De manera premeditada, "La mujer ilegal", que se estrenará en salas el 11 de diciembre, es "una mezcla de géneros; de thriller, de melodrama y de documental".

Reconoce que en la película hay muchas capas, para que el espectador no se quede con el tema principal, sino que "puede buscar la parte más íntima de los personajes" y aparecen, así, subtramas como la eutanasia a través de la esposa del protagonista, que padece un cáncer: "Se produce el contraste entre una mujer que no quiere seguir viviendo y las que vienen aquí, que quieren vivir pero no las dejamos".

El hecho de que el policía nacional y el director del CIE hablen en catalán no debe ser visto, según el director, como una anomalía: "Es normal que lo hable si lleva mucho tiempo destinado aquí, y lo mismo sucede con algunas de las prostitutas.
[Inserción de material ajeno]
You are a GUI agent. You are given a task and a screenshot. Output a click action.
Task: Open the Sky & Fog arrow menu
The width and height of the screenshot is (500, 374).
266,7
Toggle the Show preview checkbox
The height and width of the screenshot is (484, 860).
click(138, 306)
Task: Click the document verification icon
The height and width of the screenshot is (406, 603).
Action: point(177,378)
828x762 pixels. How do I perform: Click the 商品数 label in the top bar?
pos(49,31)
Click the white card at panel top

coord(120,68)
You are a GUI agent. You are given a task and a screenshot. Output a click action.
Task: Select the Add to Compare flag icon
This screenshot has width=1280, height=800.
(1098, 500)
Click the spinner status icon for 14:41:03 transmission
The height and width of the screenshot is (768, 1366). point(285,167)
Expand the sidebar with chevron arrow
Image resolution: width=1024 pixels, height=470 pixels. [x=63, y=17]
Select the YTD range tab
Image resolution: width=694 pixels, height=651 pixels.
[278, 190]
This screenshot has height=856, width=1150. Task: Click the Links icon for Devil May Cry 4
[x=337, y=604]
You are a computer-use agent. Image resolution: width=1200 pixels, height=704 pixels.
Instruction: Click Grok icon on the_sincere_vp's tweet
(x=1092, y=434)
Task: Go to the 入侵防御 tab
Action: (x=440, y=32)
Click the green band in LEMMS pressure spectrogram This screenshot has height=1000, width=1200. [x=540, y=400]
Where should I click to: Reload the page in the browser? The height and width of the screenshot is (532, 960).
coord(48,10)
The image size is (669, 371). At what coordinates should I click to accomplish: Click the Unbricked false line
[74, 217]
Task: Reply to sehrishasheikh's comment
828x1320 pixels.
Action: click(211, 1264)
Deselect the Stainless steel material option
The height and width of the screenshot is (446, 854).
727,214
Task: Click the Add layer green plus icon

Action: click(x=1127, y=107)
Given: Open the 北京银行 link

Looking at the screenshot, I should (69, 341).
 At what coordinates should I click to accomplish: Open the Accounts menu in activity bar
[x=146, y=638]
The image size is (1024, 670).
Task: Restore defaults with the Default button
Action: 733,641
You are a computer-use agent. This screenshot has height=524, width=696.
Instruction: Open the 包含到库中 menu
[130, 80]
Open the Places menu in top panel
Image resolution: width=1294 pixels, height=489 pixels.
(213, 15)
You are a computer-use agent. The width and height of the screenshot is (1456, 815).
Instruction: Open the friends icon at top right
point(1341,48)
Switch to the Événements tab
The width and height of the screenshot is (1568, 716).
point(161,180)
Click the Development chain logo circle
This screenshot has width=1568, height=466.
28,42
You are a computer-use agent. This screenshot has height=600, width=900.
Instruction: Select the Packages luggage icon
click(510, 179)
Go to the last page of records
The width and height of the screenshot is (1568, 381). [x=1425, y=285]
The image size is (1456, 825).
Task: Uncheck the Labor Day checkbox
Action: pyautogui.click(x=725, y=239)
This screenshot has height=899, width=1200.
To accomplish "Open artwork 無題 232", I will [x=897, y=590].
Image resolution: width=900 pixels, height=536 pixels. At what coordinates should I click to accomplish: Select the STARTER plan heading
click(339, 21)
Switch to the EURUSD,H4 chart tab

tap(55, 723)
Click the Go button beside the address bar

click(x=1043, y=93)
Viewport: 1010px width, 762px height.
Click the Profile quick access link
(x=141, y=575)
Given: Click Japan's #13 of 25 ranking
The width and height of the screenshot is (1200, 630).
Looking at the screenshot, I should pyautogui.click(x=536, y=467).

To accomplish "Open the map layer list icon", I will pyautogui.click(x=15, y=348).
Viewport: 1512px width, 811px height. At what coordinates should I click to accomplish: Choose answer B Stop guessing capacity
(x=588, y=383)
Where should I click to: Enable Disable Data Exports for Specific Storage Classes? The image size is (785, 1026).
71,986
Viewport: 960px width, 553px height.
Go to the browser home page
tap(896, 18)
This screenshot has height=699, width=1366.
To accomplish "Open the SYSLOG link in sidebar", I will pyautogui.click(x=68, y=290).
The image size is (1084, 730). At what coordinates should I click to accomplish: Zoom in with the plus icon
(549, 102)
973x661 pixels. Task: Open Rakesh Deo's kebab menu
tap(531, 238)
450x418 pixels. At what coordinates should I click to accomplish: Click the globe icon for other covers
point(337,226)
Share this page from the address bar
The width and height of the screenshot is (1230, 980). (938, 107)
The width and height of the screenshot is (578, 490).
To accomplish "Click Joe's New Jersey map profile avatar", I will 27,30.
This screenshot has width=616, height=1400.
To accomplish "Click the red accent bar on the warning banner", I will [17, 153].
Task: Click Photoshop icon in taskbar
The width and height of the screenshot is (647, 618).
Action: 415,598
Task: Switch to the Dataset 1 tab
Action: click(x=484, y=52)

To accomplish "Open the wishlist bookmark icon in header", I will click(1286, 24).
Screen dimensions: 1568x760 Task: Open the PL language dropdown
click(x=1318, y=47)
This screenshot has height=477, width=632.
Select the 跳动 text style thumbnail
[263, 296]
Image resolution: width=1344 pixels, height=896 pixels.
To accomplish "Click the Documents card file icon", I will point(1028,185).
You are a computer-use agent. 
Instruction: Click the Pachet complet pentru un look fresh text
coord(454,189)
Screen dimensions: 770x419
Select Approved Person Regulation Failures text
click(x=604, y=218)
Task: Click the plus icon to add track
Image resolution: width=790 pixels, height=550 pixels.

Hay que romper el cliché de que los malos hablan en castellano y los buenos en catalán".

Sobre los CIE, Térmens asegura que "ahora la situación es peor que cuando se rodó la película y casi se podría hacer una segunda parte sobre los CIE en la pandemia, pues hay muchos contagiados a los que encierran en habitaciones totalmente aisladas, sin cama, lavabo, sin ver la luz del sol, por tanto doblemente castigados por el contagio".

Al final de la película, una breve entrevista a Aziz Faye, coordinador del Sindicato Popular de Vendedores Ambulantes de Barcelona, lanza el mensaje de que "en su situación ser mantero es el trabajo más digno que pueden desarrollar sin tener papeles, mucho mejor que dedicarse a vender droga o robar".

Esa entrevista está grabada en un taller de confección donde los inmigrantes "confeccionaron 14.000 unidades de mascarillas y batas que donaron a los sanitarios en los momentos más duros de la pandemia".

Para el actor Isak Férriz, que interpreta al antagonista de la historia, el guion le pareció "interesante y valiente" por hablar de un tema tan candente como la existencia de esos CIE.

Sobre su papel, Férriz asegura que no intenta juzgar a los personajes: "No hay motivaciones, todos tenemos automatismos racistas o machistas, pero a ese policía le sucede algo en su pasado que le hace ser como es, y en su mente los migrantes son cifras en los cupos de deportaciones".

Como humano, "el policía también duda" y el momento se produce en la escena en la que está acariciando a Yuliet Okoro y se topa con una cicatriz en la espalda; "es una voladura de cerebro, pues descubre que si esa mujer tiene una historia detrás, todas tendrán también una historia".

Reconoce Férriz que desde su participación en "Gigantes" puede "escoger los trabajos" en los que interviene y que tiene la suerte de formar parte de "ese 8% de la profesión que por suerte vive de la profesión".

El actor se siente afortunado por haber trabajado en "Gigantes" bajo la dirección de Enrique Urbizu, con el que repite en "Libertad", una serie de bandoleros de principios del siglo XIX en España, que está pendiente de estreno.

La cantante y actriz Yolanda Sey valora en esta película "el cómo se explica la historia", pues "cuando aparecen en el cine inmigrantes o personas racializadas, son habitualmente personajes estereotipados, y en cambio en esta película se humaniza el hecho de emigrar y sus dificultades y se explica desde el punto de vista de las víctimas".

Sey, que nació en Cataluña de padres de Ghana que vinieron a España hace cuarenta años, no ha sufrido las mismas adversidades de los personajes: "Mi padre era músico profesional y le salió un contrato, pero sí hemos vivido la dificultad de conseguir la nacionalidad, pues hasta los seis años no me la concedieron, porque la Ley de extranjería establece que la nacionalidad se hereda aunque nazcas aquí".

Como artista se encuentra satisfecha por su primera película y que se estrene ahora es "un punto de esperanza" después de que, como música, casi no haya podido actuar desde el inicio de la pandemia.